Councillor Joe Cressy quoted oft-cited statistics proving the faster a car is travelling when it hits a pedestrian, the more likely the pedestrian will be seriously injured or killed. This is true. It’s high school physics in action.

Cressy told the Sun: “If you’re hit by a car at 30 km/h, your chance of survival is 90%. If you’re hit by a car at 45 km/h, your chance of survival is 50%.”

You can quibble over the percentages by a few points here or there, but statistics like these can be found in numerous credible studies. I can’t argue physics. But, physics isn’t the only factor involved in reducing risk.

For sake of argument, however, let’s say it was. If speed is all that matters, why pick 30 km/h? Even then, one in 10 pedestrians hit by a car will still die. Is that really an acceptable casualty rate, Councillor Cressy?

Why not reduce the speed even further? At 20 km/h, most drivers could stop before hitting a pedestrian that pops out 10 metres ahead of them. That could reduce the fatality rate to near zero.

Psychology matters, too. Numerous behavioural studies have shown people tend to obey laws they feel are reasonable. Transportation studies show drivers tend to drive at a speed they feel is comfortable for the roadway, regardless of the posted limit, unless it is strictly enforced. Enforcement is expensive.

*****

Stated goal 1: In the passage on pedestrian speed limits, what chance of survival did Cressy give for a pedestrian hit by a car at 45 km/h?
Stated goal 2: Pick up the passage on pedestrian speed limits after its last sentence and carry it forward.

*****

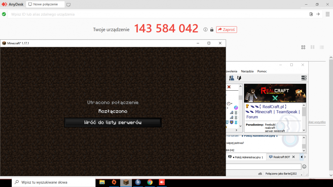Open the Pomoc menu in TeamSpeak
This screenshot has width=333, height=187.
point(262,71)
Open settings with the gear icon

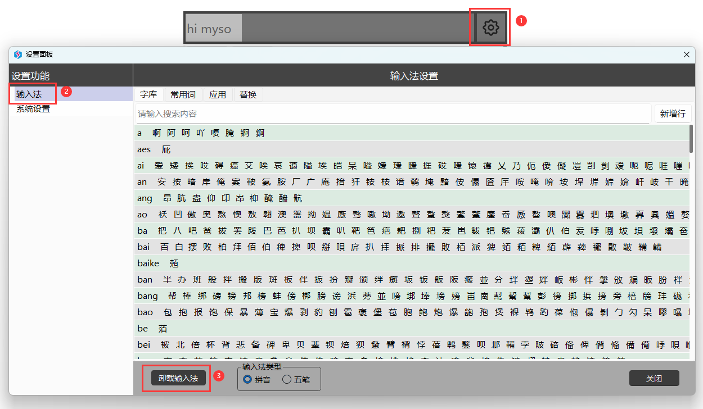click(491, 27)
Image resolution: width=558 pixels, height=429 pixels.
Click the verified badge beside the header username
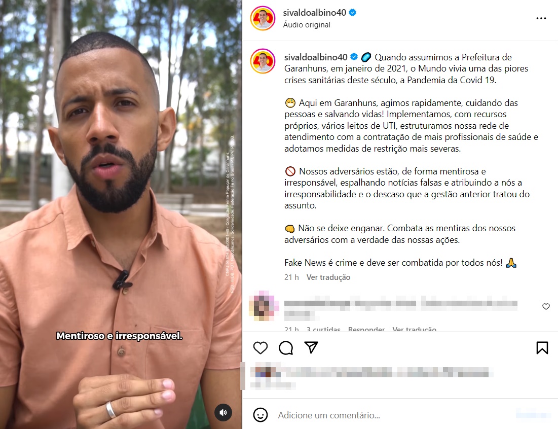point(352,13)
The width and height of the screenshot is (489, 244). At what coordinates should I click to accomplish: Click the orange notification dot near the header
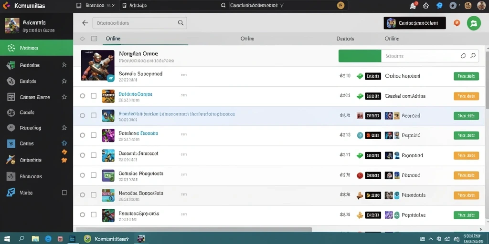pyautogui.click(x=457, y=23)

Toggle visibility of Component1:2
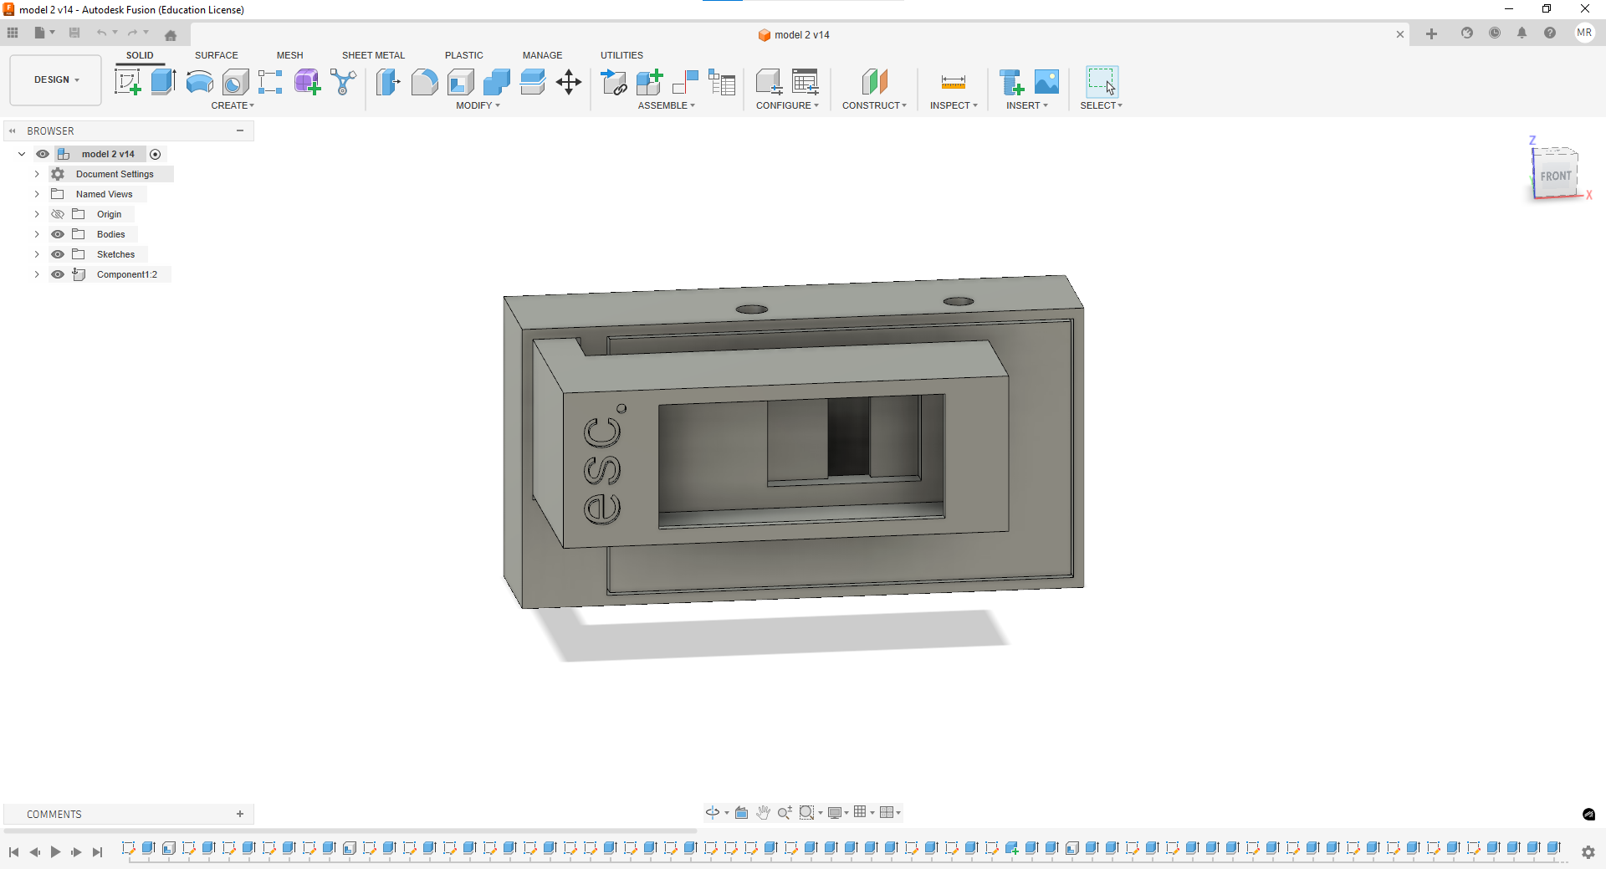click(58, 274)
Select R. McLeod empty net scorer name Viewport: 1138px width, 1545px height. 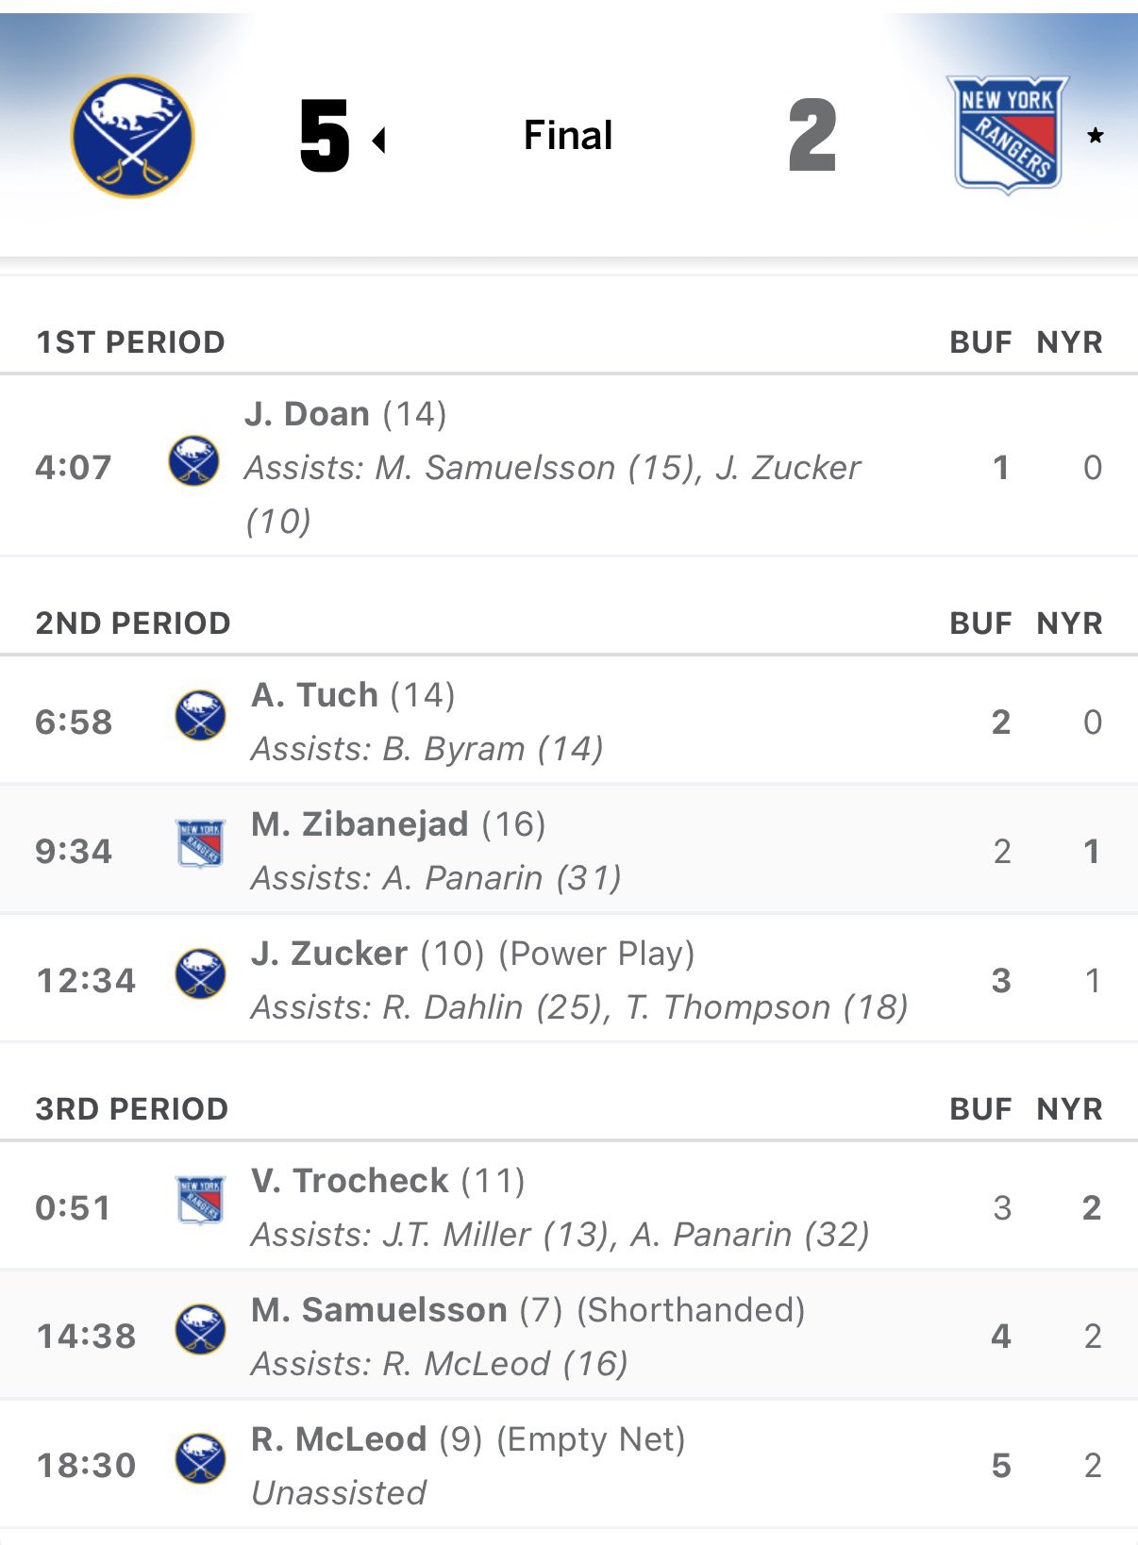tap(339, 1439)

*****

Written response 1: 50%

Written response 2:
But the biggest flaw in the councillors’ plan is galling: they’re fixing the problem on the wrong streets. Over 92% of pedestrians struck by cars between 2009 and 2013 were not even on the local roads affected by Monday night’s decision.

This decision will make councillors feel better, but is unlikely to prevent a single accident or save a solitary life. It will, however, cost a lot of money. And that, may cost lives elsewhere.

City staff estimate the cost for the councillors’ folly will be about $1.1 million to install new signs and re-time traffic signals. More, if aggressive enforcement is required. No doubt, someone will argue “if it saves just one life, it’s money well-spent.” Except, it’s not. If it saves just one life, it’s a tragic misuse of funds that could have saved many more.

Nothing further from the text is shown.